HOW TO COMPLETE THIS TASK | Every entry below should be repeated exactly; the pictures should not.

GIVEN ENTRIES |
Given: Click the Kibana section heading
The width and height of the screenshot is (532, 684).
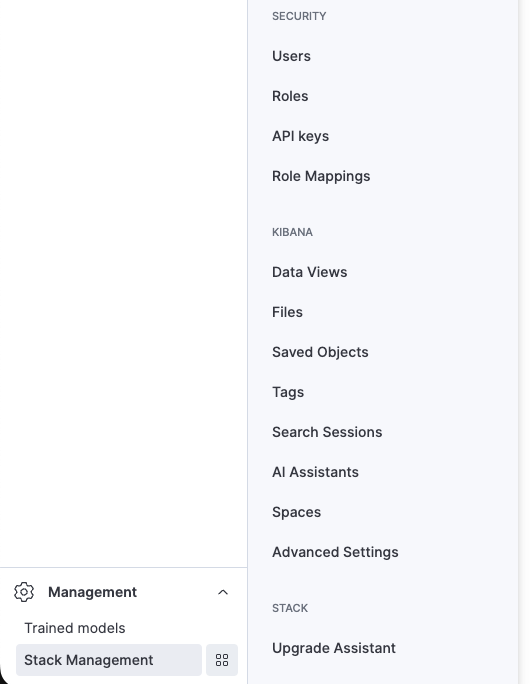Looking at the screenshot, I should tap(292, 232).
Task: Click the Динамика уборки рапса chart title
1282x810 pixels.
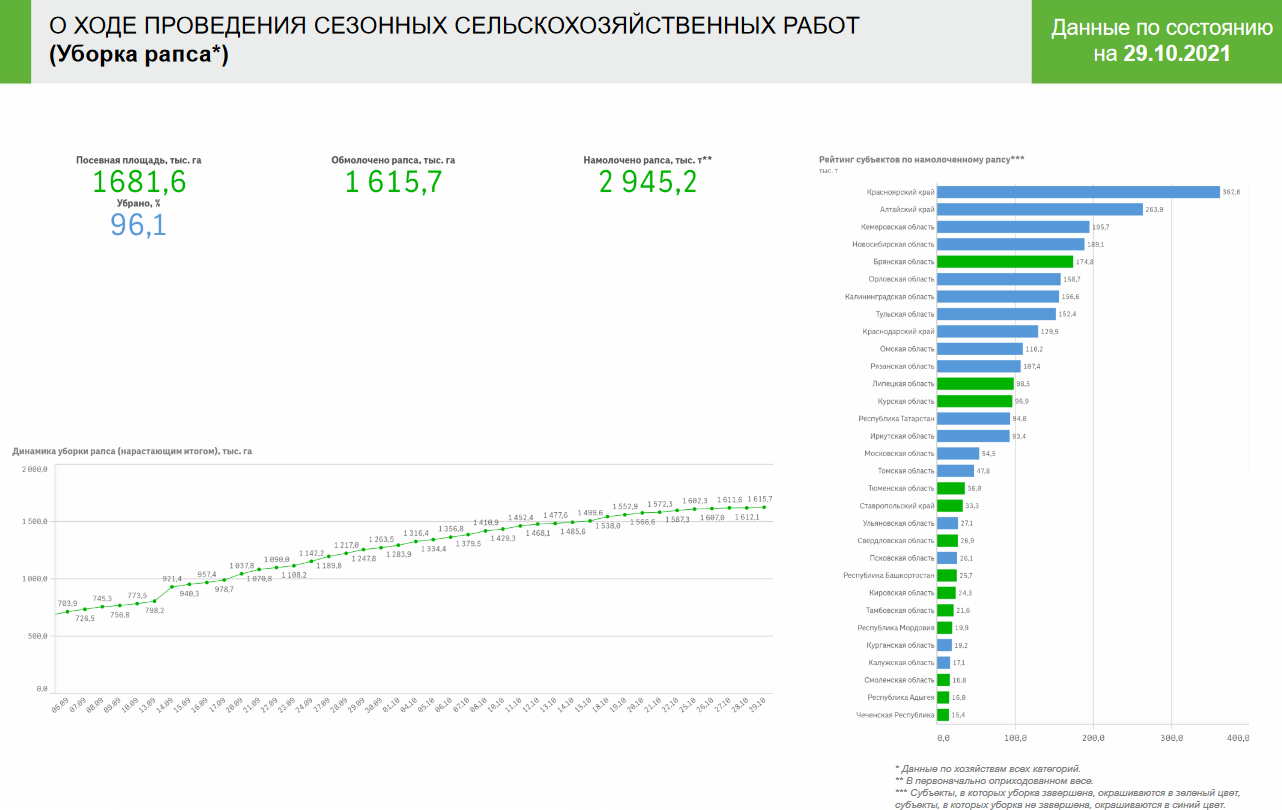Action: click(132, 451)
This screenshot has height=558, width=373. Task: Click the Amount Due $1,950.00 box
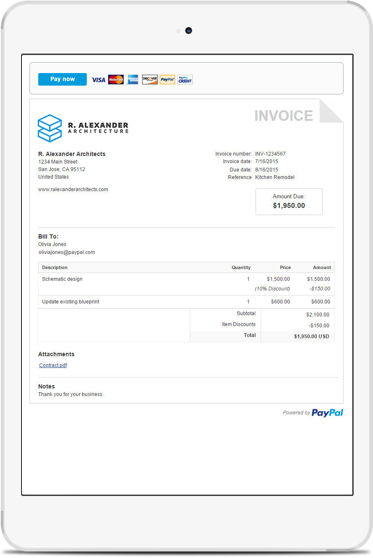pyautogui.click(x=289, y=202)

RESPONSE TO THE TASK |
Given: Click the Kibana section heading
The width and height of the screenshot is (532, 684).
Looking at the screenshot, I should tap(292, 232).
Task: Click the Динамика уборки рапса chart title
1282x810 pixels.
Action: click(132, 451)
This screenshot has height=558, width=373. Task: Click the Amount Due $1,950.00 box
pyautogui.click(x=289, y=202)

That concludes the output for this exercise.